▶ [TEXTE FOURNI]:
>>>>>

Freud rapporte cette historiette en langue anglaise parce qu’il veut montrer, dans cette troisième leçon sur la psychanalyse, la parenté entre la formation du mot d’esprit et la venue à la conscience d’une idée chez un patient en analyse. L’expression consciente a opéré un travestissement de l’idée originaire. Les deux commerçants sont deux coquins mais il est impossible pour le critique de le leur dire ainsi : « à côté de son désir de leur parler net, d’excellents motifs contraires agissaient sur lui2. » On le sait bien : les « tapageurs et ceux qui méprisent les convenances3 » sont rapidement refoulés, c’est aussi de cette manière qu’opère le refoulement dans la psyché, une « idée-substitut » surgit à la place d’un souvenir oublié. Cependant, Freud introduit dans son analyse un élément nouveau : c’est « l’injure » qui est ici déguisée. Le critique, par cette « allusion avec omission4 » à l’histoire biblique de la crucifixion, camoufle l’insulte à l’égard des deux commerçants : ils sont comme les deux larrons qui encadrent le Sauveur sur la croix. « Vous riez tous5 », écrit Freud. Le comique vient offrir sa parure à ce que la situation recèle de vérité cachée ou indicible. Si insulte il y a, c’est celui qui la formule en la déguisant qui se la retourne contre lui-même. L’insulte cachée par l’exclamation comique préserve aussi la position du critique dans la comédie sociale et le fait complice d’une certaine hypocrisie, donc larron lui aussi.

<<<<<

▶ [DONNÉES FOURNIES]:

>>>>>

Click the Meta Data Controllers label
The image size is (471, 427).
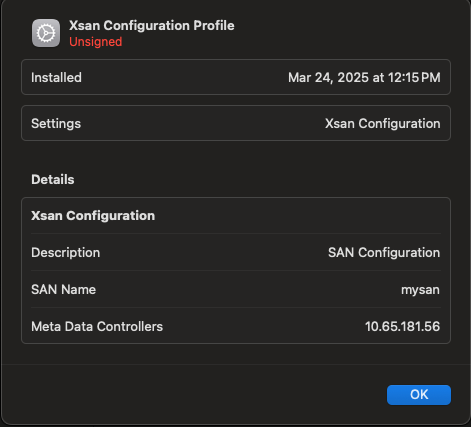click(x=97, y=326)

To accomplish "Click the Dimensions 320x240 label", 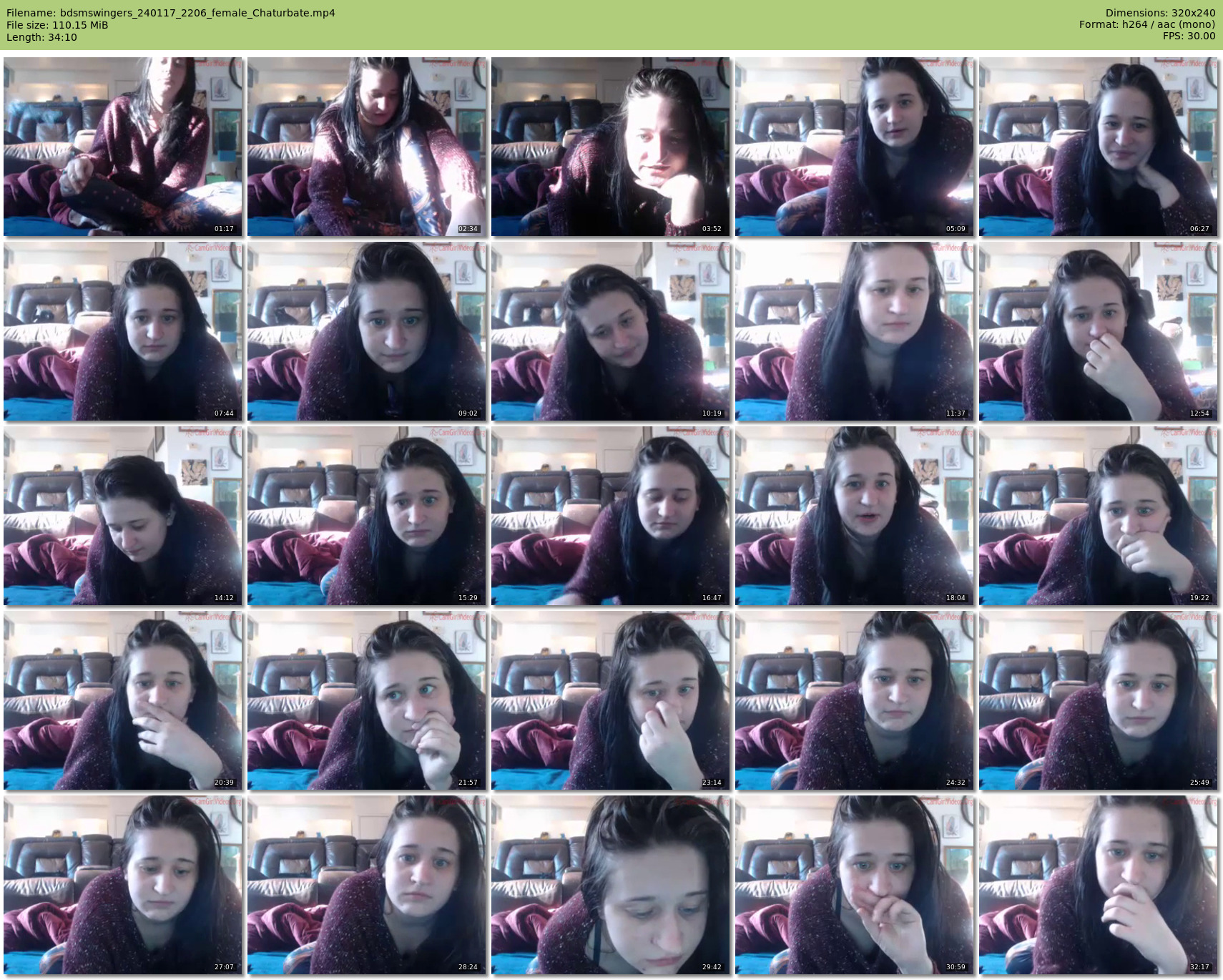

<<<<<

▶ [CONSIGNE]:
Recopiez intégralement, sans aucune modification, le texte fourni ci-dessus sur Freud et le mot d'esprit.

▶ [RÉPONSE À LA CONSIGNE]:
Freud rapporte cette historiette en langue anglaise parce qu’il veut montrer, dans cette troisième leçon sur la psychanalyse, la parenté entre la formation du mot d’esprit et la venue à la conscience d’une idée chez un patient en analyse. L’expression consciente a opéré un travestissement de l’idée originaire. Les deux commerçants sont deux coquins mais il est impossible pour le critique de le leur dire ainsi : « à côté de son désir de leur parler net, d’excellents motifs contraires agissaient sur lui2. » On le sait bien : les « tapageurs et ceux qui méprisent les convenances3 » sont rapidement refoulés, c’est aussi de cette manière qu’opère le refoulement dans la psyché, une « idée-substitut » surgit à la place d’un souvenir oublié. Cependant, Freud introduit dans son analyse un élément nouveau : c’est « l’injure » qui est ici déguisée. Le critique, par cette « allusion avec omission4 » à l’histoire biblique de la crucifixion, camoufle l’insulte à l’égard des deux commerçants : ils sont comme les deux larrons qui encadrent le Sauveur sur la croix. « Vous riez tous5 », écrit Freud. Le comique vient offrir sa parure à ce que la situation recèle de vérité cachée ou indicible. Si insulte il y a, c’est celui qui la formule en la déguisant qui se la retourne contre lui-même. L’insulte cachée par l’exclamation comique préserve aussi la position du critique dans la comédie sociale et le fait complice d’une certaine hypocrisie, donc larron lui aussi.